Cutlery can be the culprit

Cutlery can be the source of germs and bacteria, even if the food is fresh and safe. Instead of arguing with the stall owner to wipe the utensils again, carry baby wipes. You can give a quick wipe to wooden chopsticks or utensils that don’t seem to be well-washed. 

You might attract a few stares and weird looks from the locals, but it’s way better than getting stares from other patients in the general ward of a hospital. Alternatively, carrying portable chopsticks will also do the trick if you don’t want to carry wipes. 

Morning markets and fresh-cooked food

If you’re not sure where to start with street food, head to a busy produce market. It can be a bustling market in the center of the city or a small arrangement of shops that sell fresh produce in a village. Produce markets are known to have some freshly cooked food as most hungry shoppers stop by them throughout the day. Since these shops always have traffic, the quality of the food is excellent. 

Most people, when they travel, opt for hotels with breakfasts included. While that might be a fine option, the hotel you’re staying in might not provide the authentic cuisine. And would it make sense to go to a place and not try its food? Local markets are usually the best to try local food. Whether it’s time for breakfast, lunch, or dinner, local markets will always have something to offer. 

Eat when the locals eat

Another pro tip for tourists is to mimic the local food times for their meals. For instance, you might be used to 9 am breakfasts, and 10 pm dinners, whereas in some countries, people have 11 am lunches and 6 pm dinners. Eating when the locals eat would always be beneficial as you can expect to get the best quality food. Besides, eating early is good for your gut, too. 

This is exclusively important if you’re eating in a place where food is cooked in served in buffet style. You’d want to eat the food early when it’s fresh. Eating late means bacteria will join you, and you’ll soon get sick. 

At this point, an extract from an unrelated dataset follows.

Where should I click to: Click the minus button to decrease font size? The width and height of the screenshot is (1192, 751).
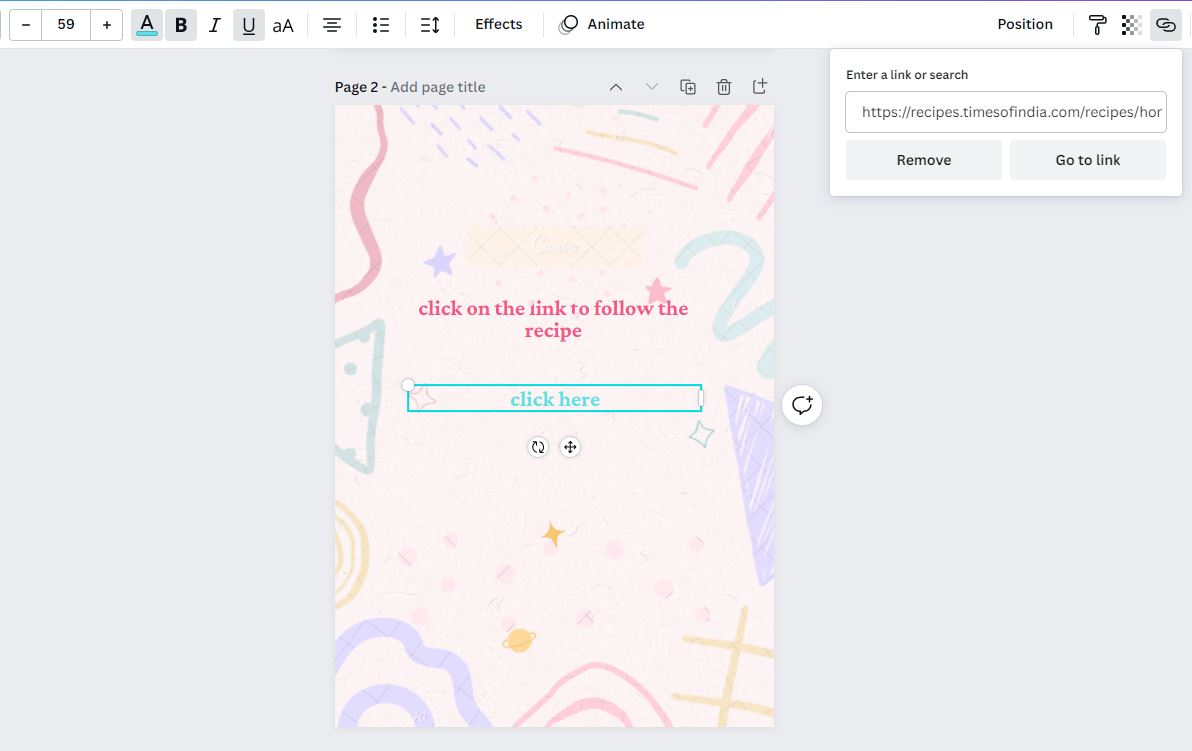pyautogui.click(x=26, y=25)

Always eat fully-cooked food

Yes, there are some places where people eat partially cooked or even raw food. Don’t be one of those people, and always opt for food that’s fully cooked. For example, you’ll find shrimp dishes and raw herbs in Thailand. While it’s fine to be a bit adventurous when you travel, don’t take risks that your stomach can’t handle. 

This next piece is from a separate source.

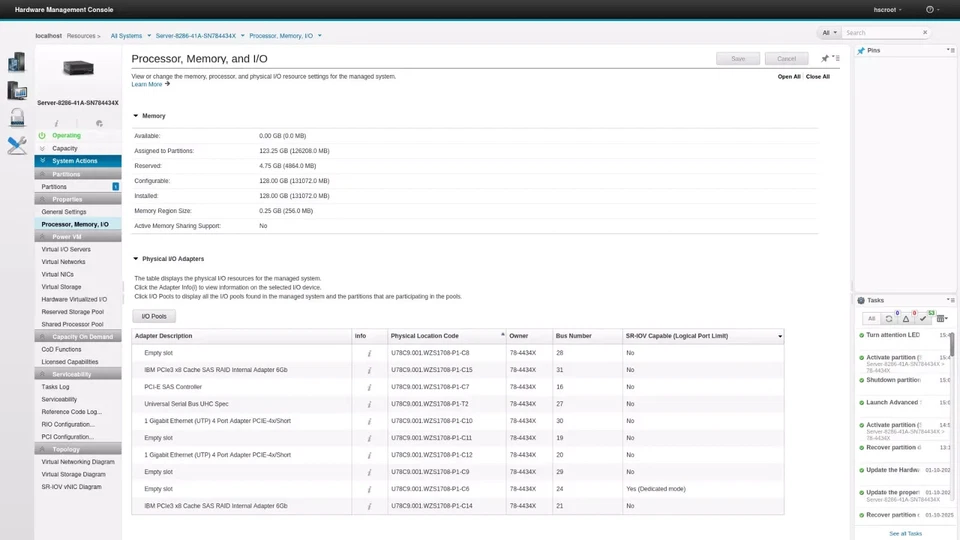
Task: Open the search scope All dropdown
Action: pos(828,33)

Say no to ice or fruit shake stalls

When you visit a place with a hot climate, like Africa or South Asia, you might be tempted to get a glass of fruit shake or juice. While these drinks can be potentially healthy, make sure to check the water used in making them. But in most cases, you won’t be able to know the quality of water or ice. So, it’s better to avoid drinks with water or ice. 

Only eat peelable fruits

That goes without saying; you should only eat peelable fruits – bananas, papaya, mango, etc. Don’t eat lettuce or fruits with skin, such as apples. Fruits like strawberries and cherries might look tempting, but it’s better to avoid them. 

Sauces can be risky

Some street food dishes might taste delicious with a table condiment, but sauces are known to cause travelers some distress. In many destinations, sauces are kept at room temperature, and thus, they can breed bacteria over time. If you’re not sure whether you should use sauce or not, see what other diners are doing. If they’re liberally using it, you might go for it, too. 

Pack some digestion boosters

No matter how many precautions you take, you might get unlucky and sick. Using activated charcoal can help if you’re feeling a bit queasy. This can occur if you’ve got a hangover or you at excess gluten. 

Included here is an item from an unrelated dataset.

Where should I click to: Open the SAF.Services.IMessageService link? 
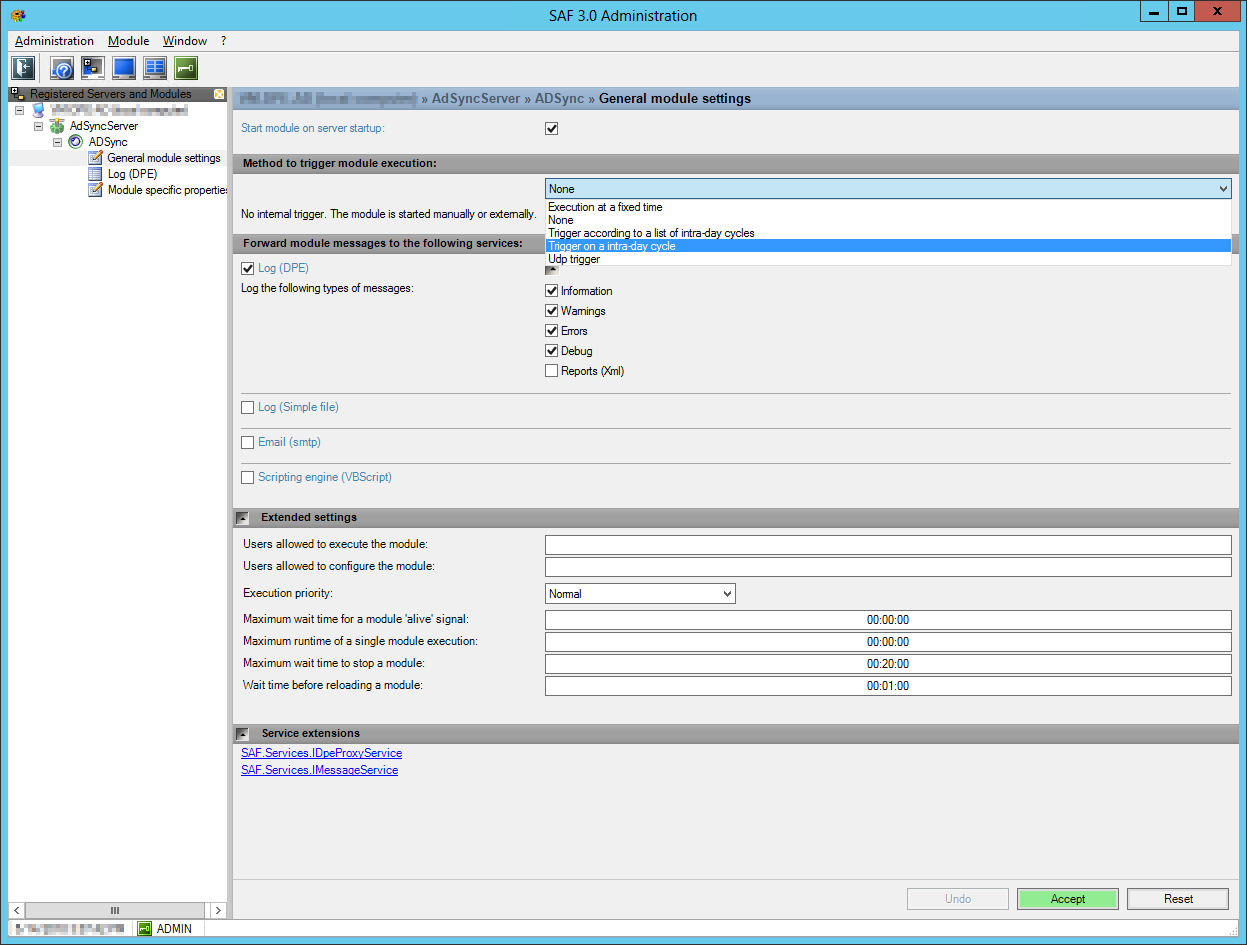[x=319, y=770]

Second, always carry digestive enzymes, especially if you have digestive issues. But even if you don’t have any problems, it’s always wise to carry them. You can also carry some ginger root tea bags with you and use them if your stomach feels a bit off. 

Final thoughts

Food junkies always get high on food and want to jump on a food stall as soon as they see one. While trying street food is worth it, there are some precautions to follow. Make sure to abide by the above tips to enjoy street food while without getting sick.